Thanks to support from the Hearst newspapers, whose publisher liked his anticommunism, Graham and his "crusades" made headlines and attracted people to hear his evangelical Protestantism. The renamed Crusade for Christ ran eight weeks in Los Angeles in 1948 and drew two million people to a 16-week rally in New York City's Madison Square Garden in 1957. In 1966, Graham preached to almost one million people in London. He preached in North Korea and in China. In 1986, while preaching in Paris, he used direct satellite transmissions to reach 30 other French cities.


Graham preached to integrated crowds long before other Southern preachers did.
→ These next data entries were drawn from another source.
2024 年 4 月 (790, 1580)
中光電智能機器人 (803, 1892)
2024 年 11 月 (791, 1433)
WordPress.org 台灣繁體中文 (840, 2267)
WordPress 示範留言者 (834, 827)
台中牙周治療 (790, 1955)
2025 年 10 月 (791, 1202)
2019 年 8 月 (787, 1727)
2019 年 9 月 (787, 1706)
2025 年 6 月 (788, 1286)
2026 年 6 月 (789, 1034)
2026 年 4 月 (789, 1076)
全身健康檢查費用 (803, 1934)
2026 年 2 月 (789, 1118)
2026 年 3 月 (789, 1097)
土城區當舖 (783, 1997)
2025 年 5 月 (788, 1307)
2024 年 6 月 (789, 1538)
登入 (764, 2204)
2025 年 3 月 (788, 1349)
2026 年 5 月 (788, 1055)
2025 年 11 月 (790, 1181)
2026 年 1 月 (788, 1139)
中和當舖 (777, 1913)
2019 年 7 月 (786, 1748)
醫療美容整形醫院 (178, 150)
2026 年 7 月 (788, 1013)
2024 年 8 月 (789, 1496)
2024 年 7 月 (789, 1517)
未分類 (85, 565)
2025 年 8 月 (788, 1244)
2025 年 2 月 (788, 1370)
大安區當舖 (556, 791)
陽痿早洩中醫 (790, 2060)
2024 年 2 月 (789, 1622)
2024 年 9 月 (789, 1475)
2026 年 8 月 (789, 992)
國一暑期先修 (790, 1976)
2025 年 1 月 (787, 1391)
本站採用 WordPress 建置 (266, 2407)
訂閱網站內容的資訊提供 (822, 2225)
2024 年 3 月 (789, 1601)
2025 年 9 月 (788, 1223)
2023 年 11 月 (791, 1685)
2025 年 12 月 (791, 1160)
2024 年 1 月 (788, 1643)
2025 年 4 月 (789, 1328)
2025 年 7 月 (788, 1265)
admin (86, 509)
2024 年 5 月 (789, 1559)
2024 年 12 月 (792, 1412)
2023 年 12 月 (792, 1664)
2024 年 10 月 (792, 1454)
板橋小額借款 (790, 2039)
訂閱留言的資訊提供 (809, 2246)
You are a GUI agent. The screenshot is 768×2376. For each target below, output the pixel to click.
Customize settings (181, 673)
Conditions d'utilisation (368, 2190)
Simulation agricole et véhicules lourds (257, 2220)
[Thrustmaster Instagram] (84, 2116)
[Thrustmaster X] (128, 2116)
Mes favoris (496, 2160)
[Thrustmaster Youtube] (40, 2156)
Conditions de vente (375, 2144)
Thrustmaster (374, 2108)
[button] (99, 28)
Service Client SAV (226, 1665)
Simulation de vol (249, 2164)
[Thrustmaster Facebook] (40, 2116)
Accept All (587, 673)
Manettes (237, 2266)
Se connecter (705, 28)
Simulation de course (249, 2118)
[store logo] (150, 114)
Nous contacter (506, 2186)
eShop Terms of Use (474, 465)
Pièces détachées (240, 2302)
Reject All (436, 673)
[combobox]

His organization's books were open for inspection, and he paid himself expenses plus "the salary of a fairly well-paid local minister." (According to the New York Times, he received $50,000 in 1980, or $142,000 in today's money.)


In 1950, he founded the Billy Graham Evangelistic Association, which oversaw his weekly "Hour of Decision" radio show, his Decision magazine, television shows for Christian networks, and the publishing of more than thirty of his books. Graham, a registered Democrat, advised every president from Johnson to Obama. Richard Nixon addressed one of his crusades, and George W. Bush credits Graham with convincing him to give up alcohol.


Billy Graham's last crusade, which drew 242,000 people, was in 2005 in New York City. After it, he retired to his home in Montreat, NC, where he died on February 21, 2018, at age 99.